Но какими бы волшебными эпитетами я её не наделял, я всегда понимал, что на самом деле нас разделяло. Она обладала трезвым умом. Она верила в материальность мира. Она верила в работу и деньги. В то, что никто не способен избежать участи им принадлежать. И чем-либо удивить её было практически невозможно. Даже если чудо будет потрясающим, она позабудет его, как только её ладонь коснется чего-нибудь материального и более плотного, чем чудо. Я же, напротив, считал, что именно материальное ломает нам жизнь. Работа. Деньги. Семья. Общество. Ты должен! Ты обязан! Подобные обстоятельства – одно из величайших надувательств, механизмы лжи. Они так легко и нагло перекраивают нашу жизнь, что кое-кто лишь на смертном одре и догадается, как его жестоко надули, предоставив возможность довольствоваться лишь тенью от жизни, держать в руках счищенную кем-то кожуру.
Несколько месяцев я её не видел. Чтобы как-то подняться над реальностью, я стал сочинять рассказы, вернее записывать все, что со мной происходило. Однажды в мою дверь постучала незнакомая женщина. Увидев меня, она удивилась также как и я.
– Вы кто? – первая спросила она.
– Я живу здесь.
– А бывший хозяин?
– Не знаю, я снимаю квартиру третий год
– Странно, – сказала женщина. – Можно позвонить от вас?
– Проходите, – пригласил я.
Набирая номер, женщина смотрела на ворох исписанных бумаг.
– Вы пишите? – положив трубку, спросила женщина.
– Что? – не понял я.
– Вы писатель, журналист?
– Начинающий, – игриво проговорил я.
Женщина мне понравилась, молода, обаятельна и с хорошим телом. Наверное, она считала себя натурой творческой. Заглядывая мне в глаза, она мягко сказала:
– Давно мечтала познакомиться с писателем. Дайте хоть одним глазком взглянуть на ваше творчество.

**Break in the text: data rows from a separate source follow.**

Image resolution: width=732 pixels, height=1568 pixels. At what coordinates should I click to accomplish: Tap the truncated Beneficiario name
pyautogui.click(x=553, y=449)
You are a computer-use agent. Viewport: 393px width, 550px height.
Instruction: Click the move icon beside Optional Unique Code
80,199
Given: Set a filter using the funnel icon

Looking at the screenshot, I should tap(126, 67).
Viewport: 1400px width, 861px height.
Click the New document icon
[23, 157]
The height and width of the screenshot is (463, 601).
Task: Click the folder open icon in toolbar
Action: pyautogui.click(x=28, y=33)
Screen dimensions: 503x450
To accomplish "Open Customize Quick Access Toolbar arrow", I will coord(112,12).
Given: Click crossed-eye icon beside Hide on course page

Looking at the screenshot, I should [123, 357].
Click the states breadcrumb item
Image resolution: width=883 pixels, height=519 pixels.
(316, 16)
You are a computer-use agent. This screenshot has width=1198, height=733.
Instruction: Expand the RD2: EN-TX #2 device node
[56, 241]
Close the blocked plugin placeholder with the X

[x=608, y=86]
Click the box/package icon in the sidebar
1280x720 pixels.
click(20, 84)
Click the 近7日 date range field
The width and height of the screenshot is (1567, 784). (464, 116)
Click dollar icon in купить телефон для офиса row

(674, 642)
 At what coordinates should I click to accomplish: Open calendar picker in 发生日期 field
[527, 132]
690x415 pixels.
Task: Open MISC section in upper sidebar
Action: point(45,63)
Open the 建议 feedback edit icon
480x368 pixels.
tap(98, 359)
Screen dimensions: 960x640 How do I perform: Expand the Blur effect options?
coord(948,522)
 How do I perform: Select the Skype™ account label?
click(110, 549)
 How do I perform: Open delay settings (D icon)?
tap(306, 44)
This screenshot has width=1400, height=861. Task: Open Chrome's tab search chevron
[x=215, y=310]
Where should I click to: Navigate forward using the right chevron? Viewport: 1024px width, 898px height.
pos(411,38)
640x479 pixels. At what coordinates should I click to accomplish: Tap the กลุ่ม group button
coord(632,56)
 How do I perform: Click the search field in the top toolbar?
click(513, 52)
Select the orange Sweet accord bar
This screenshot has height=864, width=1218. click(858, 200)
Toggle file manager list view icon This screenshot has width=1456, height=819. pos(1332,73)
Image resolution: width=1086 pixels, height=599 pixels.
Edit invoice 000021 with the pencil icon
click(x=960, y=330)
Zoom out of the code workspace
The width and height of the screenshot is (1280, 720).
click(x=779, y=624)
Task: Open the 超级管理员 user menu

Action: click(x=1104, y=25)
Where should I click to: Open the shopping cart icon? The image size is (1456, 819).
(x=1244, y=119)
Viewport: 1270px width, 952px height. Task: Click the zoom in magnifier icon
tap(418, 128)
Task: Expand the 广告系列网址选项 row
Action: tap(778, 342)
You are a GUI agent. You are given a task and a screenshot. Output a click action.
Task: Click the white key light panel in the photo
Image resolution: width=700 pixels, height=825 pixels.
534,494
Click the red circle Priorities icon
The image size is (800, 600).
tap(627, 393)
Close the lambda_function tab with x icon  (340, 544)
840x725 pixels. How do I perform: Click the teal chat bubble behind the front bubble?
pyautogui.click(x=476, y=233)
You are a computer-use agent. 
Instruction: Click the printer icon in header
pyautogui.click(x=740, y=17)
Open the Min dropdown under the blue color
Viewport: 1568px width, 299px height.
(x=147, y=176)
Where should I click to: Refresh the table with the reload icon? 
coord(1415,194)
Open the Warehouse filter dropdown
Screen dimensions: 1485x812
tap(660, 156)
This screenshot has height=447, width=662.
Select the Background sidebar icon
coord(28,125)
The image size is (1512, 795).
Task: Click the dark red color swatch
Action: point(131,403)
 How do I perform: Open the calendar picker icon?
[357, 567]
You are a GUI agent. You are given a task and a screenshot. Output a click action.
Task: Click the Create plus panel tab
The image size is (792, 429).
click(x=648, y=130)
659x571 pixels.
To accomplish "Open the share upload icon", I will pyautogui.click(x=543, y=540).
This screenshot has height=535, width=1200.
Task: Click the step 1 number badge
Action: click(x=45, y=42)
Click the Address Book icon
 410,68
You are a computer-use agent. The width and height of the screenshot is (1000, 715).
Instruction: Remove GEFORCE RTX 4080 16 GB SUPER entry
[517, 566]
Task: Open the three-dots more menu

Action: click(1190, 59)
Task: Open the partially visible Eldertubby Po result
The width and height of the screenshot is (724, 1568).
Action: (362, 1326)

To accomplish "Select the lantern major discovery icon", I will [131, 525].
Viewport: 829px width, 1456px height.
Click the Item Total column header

Я наугад взял со столика листок. Гостья его схватила, как рыба наживку, и стала читать вслух, видимо, полагая, что тем делает мне приятно:
– Вглядитесь в вашу жизнь, вслушайтесь в ваши чувства. Возможно, то, чем вы жили и продолжаете жить, и не жизнь вовсе, а непрерывное ощущение смерти. Эти мысли и чувства, цепляясь за механизмы лжи, не дают радости истины пробиться к вам. Сбросьте это ярмо, и путь к победе над временем будет положен. Конечно, время скоро почувствует, что вы ускользаете из его сетей, и удесятерит свою ловкость. Но стоит ли бояться, когда впереди свобода и любовь. Найдите свою женщину, найдите своего мужчину, найдите любовь ради любви, соедините ваши сердца и пусть они станут сердцем великана. Это и будет сердце новой жизни…
– Неплохо! – восторгалась женщина – Что это будет роман или рассказ? И о чем там пойдет речь?
– Неважно. Все слова и сюжеты написаны о любви. Даже если в сборнике задач по математике или физике вчитаться между цифр и формул, то станет понятно, что авторы вписывали их с мыслью о любви.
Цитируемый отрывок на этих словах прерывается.